Lance A. Liotta, Ph.D., M.D.

Deputy Director for Intramural Research, July 6, 1992 - August 1993

Dr. Liotta was named NIH deputy director for intramural research and training on July 6, 1992. He joined the Office of the Director after simultaneously serving since 1982 in three NCI Laboratory of Pathology positions: chief, tumor invasion and metastases section; lab chief; and codirector, Anatomic Pathology Residency Program.

He earned his A.B. degree in general science and biology from Hiram College in Ohio, followed by his Ph.D. in biomedical engineering and biomathematics from Case Western Reserve University. In 1976 he earned his M.D. from Case Western and joined NIH as a PHS resident physician in the NCI Laboratory of Pathology.

Dr. Liotta has devoted his career to the study of cancer invasion and metastasis, the major cause of cancer treatment failure. He was one of the first scientists to investigate this process at the molecular level. In 1975 he proposed that tumor cell attachment and degradation of the basement membrane (a collagenous sheath that surrounds epithelial ducts, blood vessels and nerves, and separates tissue compartments) was crucial to invasion and metastasis.

He found that disruption of the basement membrane is the general hallmark of the transition from in situ to invasive cancer for all human epithelial cancers. He discovered metallo-proteinases produced by tumor cells that degrade the metastasis; TIMP-2 (Dr. William Stetler-Stevenson), a new protein that inhibits invasion and angiogenesis; laminin-binding proteins (Dr.
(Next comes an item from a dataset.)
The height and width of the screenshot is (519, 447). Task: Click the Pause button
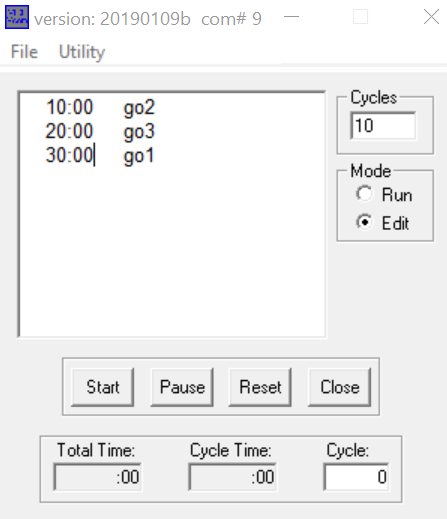click(182, 387)

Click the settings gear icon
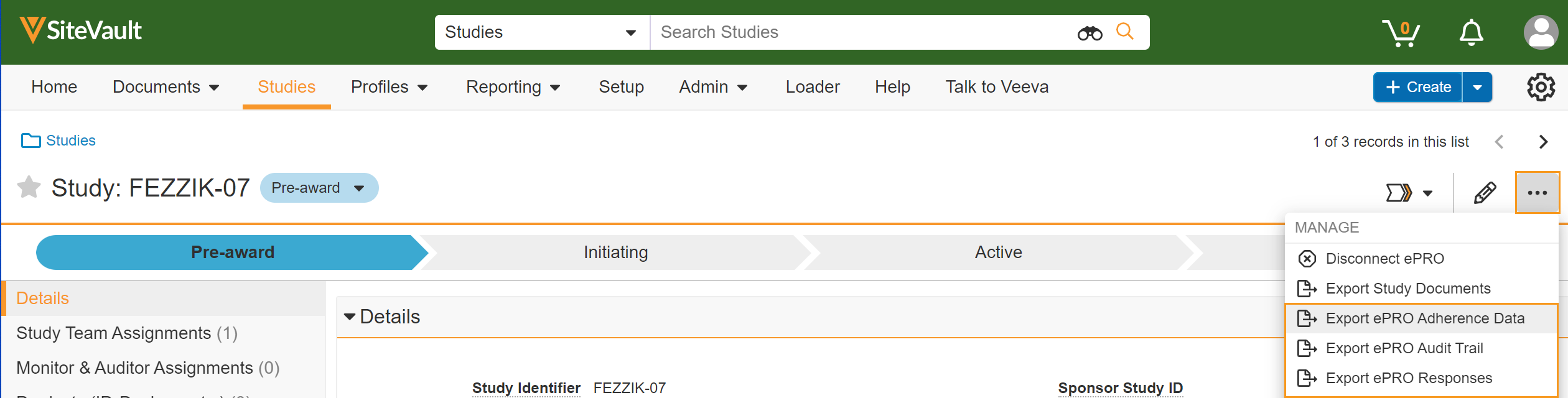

Mark Sobel) that mediate tumor cell attachment; and autotaxin (Dr. Mary Stracke), a protein that profoundly stimulates motility.

Dr. Liotta's group also developed the first synthetic compound (CAI) (Dr. Elise Kohn) that blocks cancer metastasis growth by inhibiting selected signal transduction pathways. CAI has now entered clinical phase I trials under support from the Division of Cancer Treatment.

He is a member of the International Metastasis Research Society, American Association for Cancer Research, American Association of Pathologists, American Society of Cell Biology, American Society for Clinical Investigation, and the International Academy of Pathology.

Dr. Liotta has received numerous awards including three PHS Commissioned Corps Medals, the Arthur S. Flemming Award, the Warner Lambert/Parke Davis Award, the Josef Steiner Prize, and the Lil Gruber Research Award. He holds more than 30 patents for his work.